Bidadari

23.6K 984 2
                                    

Bidadari


Kirana dengan kaki bersepatu flat hitam menuruni angkot dengan terburu-buru. Setelah membayar ongkos dengan dua lembar uang dua ribuan, ia berlari-lari kecil menuju pagar kampusnya yang merupakan salah satu kampus negeri di kota Bandung.

Sambil melambatkan langkah, Kirana mengatur napasnya yang memburu juga memperbaiki posisi tali tasnya. Tas selempang hitam yang membebani bahu kanannya, berisi buku-buku yang semuanya berbau Psikologi sesuai jurusan kuliahnya.

Kirana memperhatikan keadaan ruang kuliah. Ramai oleh mahasiswa dengan beragam aktivitas. Beberapa mahasiswa yang ia kenali sebagai teman sekelasnya sedang asyik bersantai di depan ruangan.

Kelas pagi belum mulai. Adel, teman terdekatnya selama setahun kuliah, yang tengah mengobrol dengan Lina, menyudahi pembicaraan mereka. Adel berpikir- pikir mengapa Kirana terlambat, karena hal tersebut langka dan tidak biasa.

Setelah menjelaskan kronologis keterlambatannya disebabkan lupa mengambil tugas Final yang akan dikumpulkan di kuliah pagi itu, Kirana mengajak Adel masuk ke dalam kelas. Jika tidak salah dengar, Kirana menggumamkan sesuatu tentang tugas. Wajah Adel melongo maksimal.

"Lo tuh ya. Baru dateng udah ngajak kerjain tugas." Adel cemberut tapi tetap menarik kursi agar benar-benar sejajar dan merapat dengan kursi yang diduduki Kirana.

Mengabaikan napasnya yang masih belum stabil dan keluhan Adel, Kirana mengeluarkan dari dalam tas, tugas yang sudah dijilid rapi. Jilidan tipis bersampul plastik birutersebut diletakkan di pangkuannya. Tas selempangnya yang berat diletakkan di kursi sebelah yang masih kosong.

"Lebih baik mengerjakan tugas daripada ngobrol kan?" Kirana menarikan pulpennya di atas meja sambil memeriksa kembali tugasnya. Setelah yakin tidak ada lagi yang salah, atau kurang berkenan di hati, dimasukkannya lagi lembaran tipis kertas berjilid itu ke dalam tas.

***

Peluh yang mengalir di pelipis dan bertitik-titik di dahinya diseka hati-hati dengan sehelai tissue. Kirana berjalan menuju kios fotokopi yang cukup besar. Kios itu hanya satu dari sekian banyak tempat fotokopi yang tersebar di sekitar areal kampus. Sengaja dipilihnya karena pelayanannya cepat dan pegawainya ramah.
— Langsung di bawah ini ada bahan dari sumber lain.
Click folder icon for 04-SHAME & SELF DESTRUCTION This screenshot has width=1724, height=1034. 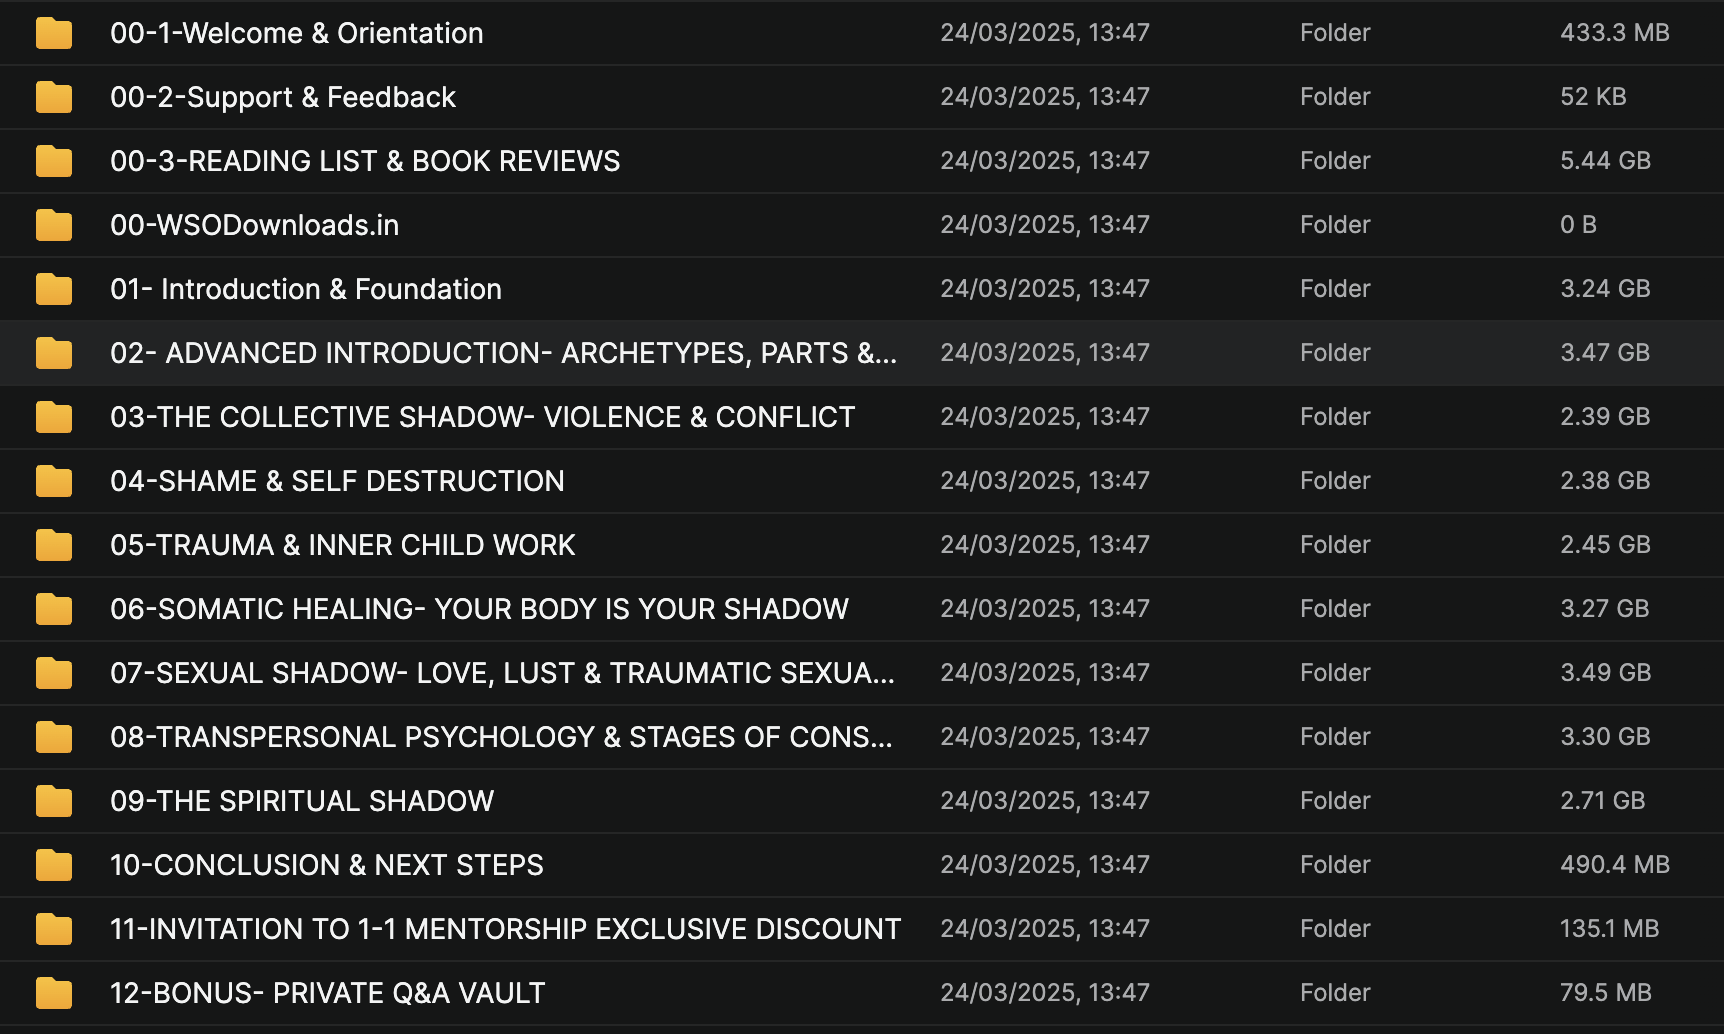[x=54, y=481]
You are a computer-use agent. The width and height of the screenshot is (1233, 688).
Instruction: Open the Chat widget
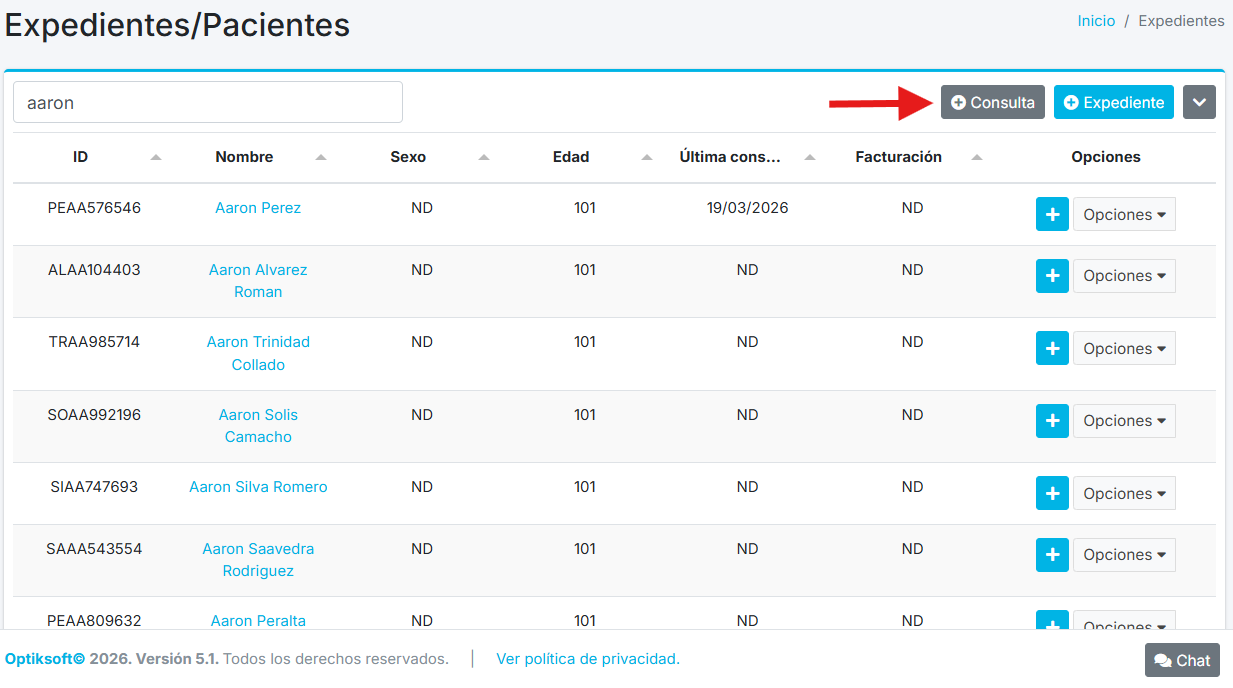tap(1182, 660)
Seorang petugas fotokopi beranjak dari duduknya dan menerima pesanan fotokopi yang dibawa Kirana. Untuk menghindari kesalahan pencetakan, ia mencatat baik-baik jumlah yang akan digandakan. Setelah memperoleh deal kapan fotokopian diktat bisa diambil, Kirana pun meninggalkan kios dengan beberapa mesin yang sibuk melakukan fungsinya yang dikendalikan manusia.

Kirana mengipas-ngipas wajahnya menggunakan kertas lusuh bekas fotokopian yang didapatnya di atas meja etalase. Ia menyeka peluh di lehernya, tiba-tiba butuh minum. Ia berjalan penuh dahaga ke sebuah lemari display dan mengambil sebotol teh beraroma melati. Ia terlalu akrab dengan minuman tersebut mengalahkan air mineral dingin yang diletakkan bersebelahan.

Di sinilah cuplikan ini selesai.